En esta ocasión obró también eficazmente el partido escocés. Se acordó en las logias que se hiciese en el Congreso una proposición para que se nombrase un supremo director que se encargase del Poder Ejecutivo, apoyándose en que el estado de disolución que amenazaba a la República exigía la concentración del mando en una sola mano. En proporción de que el riesgo se hacía mayor por el aumento del poder e influencia de los iturbidistas en Jalisco, los republicanos y borbonistas se aproximaban más por el interés común de repeler un enemigo de ambos. Esto hizo que el proyecto de supremo director tuviese boga y que comenzase a discutirse en el Congreso. El proyecto fue aprobado en la mayoría de sus artículos, y el general Bravo, encargado de pasar a Guadalajara con tropa armada para contener los progresos de una facción que se hacía temible, era el que se creía destinado para ocupar la primera magistratura proyectada.

Grande era la agitación de los espíritus y muy vacilantes las opiniones de los que habían profesado de buena fe el nuevo orden de cosas.

¿Quiénes eran más temibles entre los iturbidistas y los centralistas? Esta era la cuestión difícil de resolver.
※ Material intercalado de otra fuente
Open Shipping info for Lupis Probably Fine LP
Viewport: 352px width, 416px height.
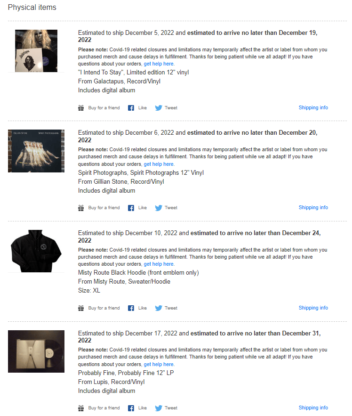pos(313,408)
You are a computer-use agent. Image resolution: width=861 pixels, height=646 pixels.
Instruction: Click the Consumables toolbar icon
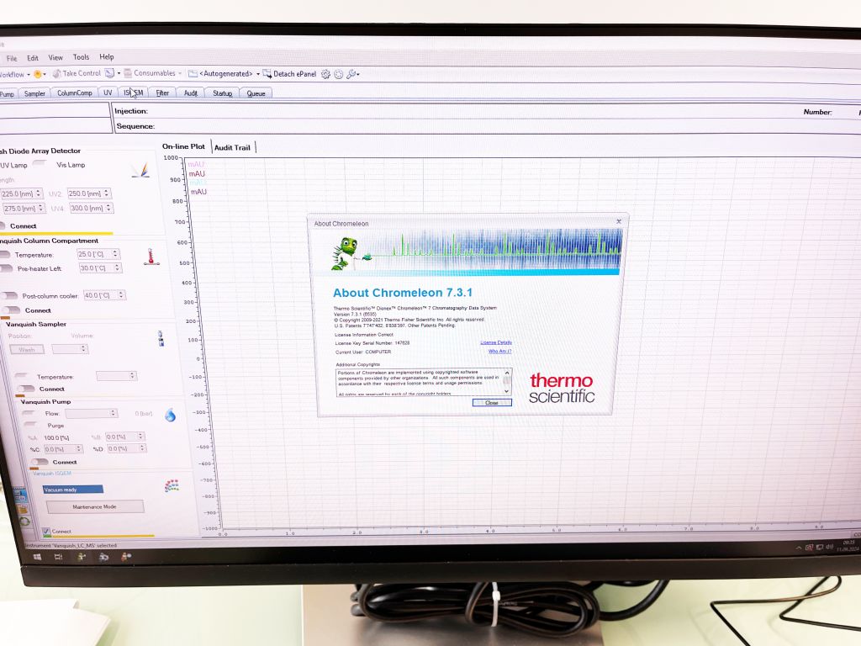pyautogui.click(x=128, y=73)
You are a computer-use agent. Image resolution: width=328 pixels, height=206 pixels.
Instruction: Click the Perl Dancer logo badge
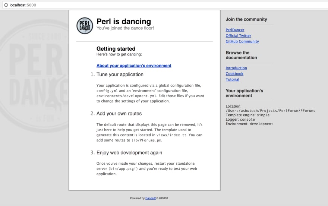pyautogui.click(x=85, y=26)
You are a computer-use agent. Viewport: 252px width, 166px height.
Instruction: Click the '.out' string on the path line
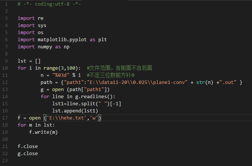coord(228,83)
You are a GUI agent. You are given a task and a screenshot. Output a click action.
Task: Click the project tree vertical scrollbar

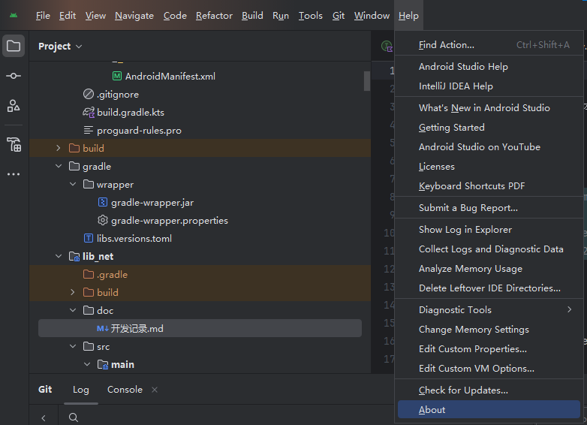[367, 80]
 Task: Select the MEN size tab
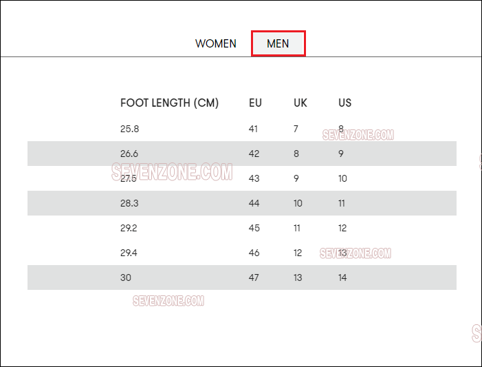click(278, 43)
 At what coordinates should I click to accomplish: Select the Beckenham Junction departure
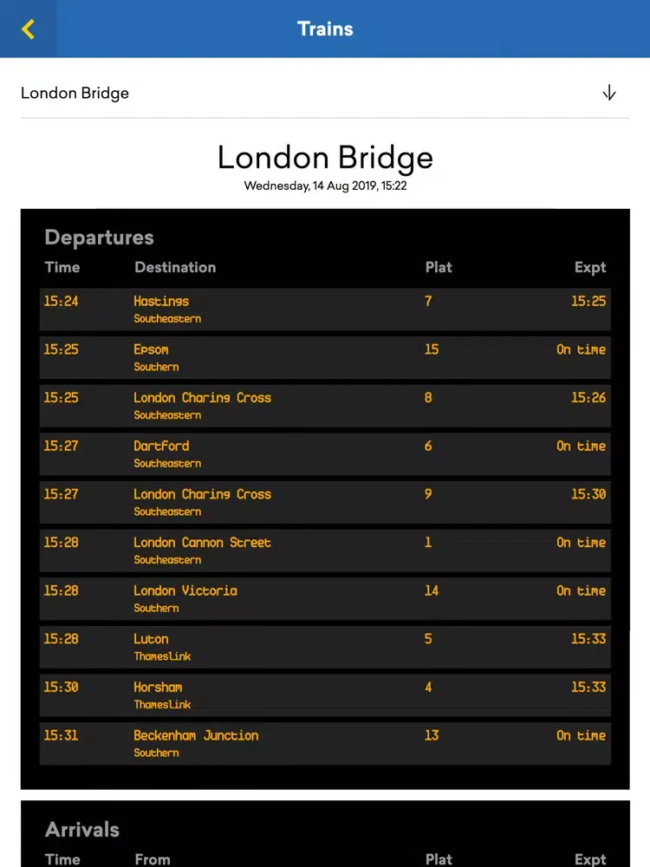pyautogui.click(x=325, y=743)
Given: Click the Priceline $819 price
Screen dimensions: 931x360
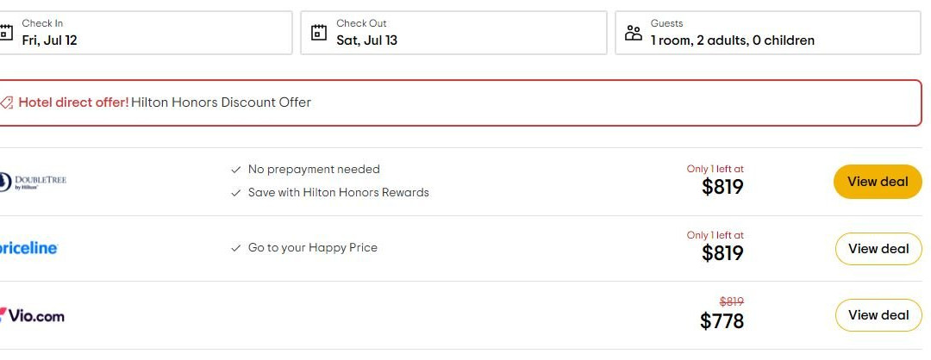Looking at the screenshot, I should click(722, 252).
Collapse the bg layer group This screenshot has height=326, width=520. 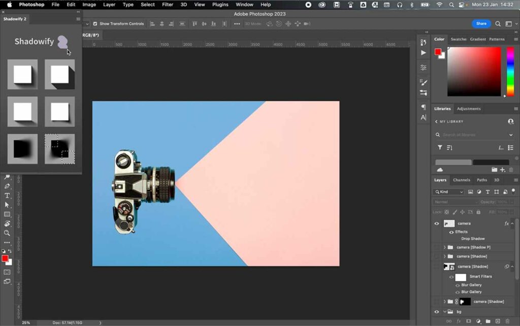coord(444,312)
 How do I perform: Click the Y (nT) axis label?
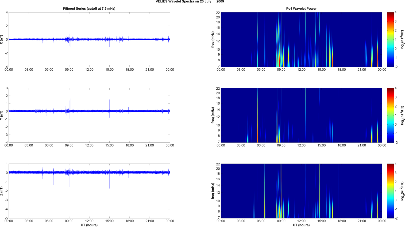pos(2,115)
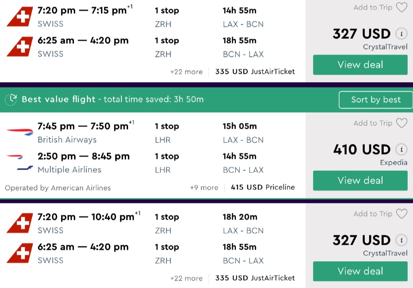Toggle bottom Add to Trip heart
The image size is (413, 288).
(401, 214)
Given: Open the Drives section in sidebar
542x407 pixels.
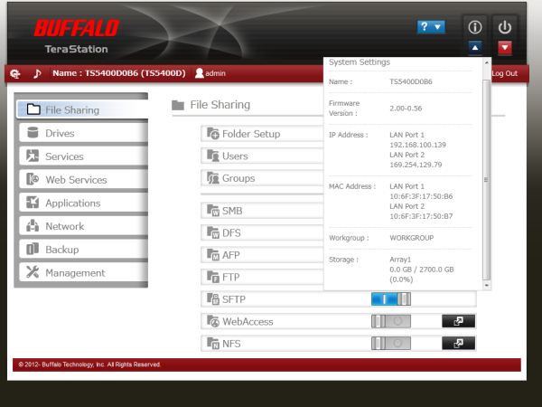Looking at the screenshot, I should coord(81,133).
Los federalistas temían que una institución tierna todavía, por decirlo así, no desapareciese al aspecto de un dictador que, armado de un poder enérgico, desplegase fuerzas militares concentradas sobre esos grupos de legislaturas, cuya existencia de dos días sólo era debida a la distracción, digámoslo así, en que se hallaban los soldados, que habían sido hasta entonces los que dispusieron de los destinos del país.

Si por un decreto se creaba Un poder militar y entraban bajo su imperio esas tropas que participaban del espíritu de las localidades que ocupaban, y que desde este momento serían sólo Un instrumento pasivo del dictador, se aventuraba la existencia del sistema recién establecido; haciendo más verosímil esta conjetura las opiniones que profesaba el general Bravo, que seguramente no eran las que podían inspirar mayor confianza a los federalistas.

En este intermedio, el general Bravo marchaba, en compañía del general Negrete, a la cabeza de tres mil hombres a deshacer la facción de Guadalajara. En esta ciudad se preparaban a una obstinada defensa, y se había conseguido alucinar a los habitantes del Estado con la idea de que la división de México que marchaba contra la capital tenía el proyecto de destruir el sistema federal, cuyo principal apoyo se decían ser los individuos que he referido. Muchos tenían esta opinión, aun en el seno mismo del Congreso general, y las cosas se presentaban tan envueltas en misterios, que nadie podía saber la verdad.

Mientras Bravo marchaba sobre Guadalajara a combatir el partido iturbidista, llegó a México la noticia de que el señor Iturbide estaba en Londres, y al Congreso una nota que éste le dirigió, manifestándole que los motivos que le habían obligado a abandonar su pacífica mansión en Liorna era la noticia cierta que tenía de que se preparaba una expedición contra la independencia de México, y que la Santa Alianza no era extraña a esta empresa. Que no pudiendo ver con indiferencia los riesgos que de nuevo amenazaban a su patria, no creía cumplir para con ella si no ofrecía al Congreso su espada como un soldado.

El Congreso recibió con sorpresa esta comunicación inesperada, a la que se acordó no contestar; y, por el contrario, el diputado Lombardo hizo una proposición para que en el caso de que Iturbide intentase regresar al territorio mexicano se le considerase fuera de la ley: frase cuya rigurosa significación aun no se sabe cuál es.

Es de notar que mientras el señor Iturbide escribía en Europa que las disensiones de su país le obligaban a volver a él para tranquilizarlo, dirigía a México notas exponiendo que la invasión que amenazaba la independencia le obligaba a salir de su retiro para auxiliar a sus conciudadanos.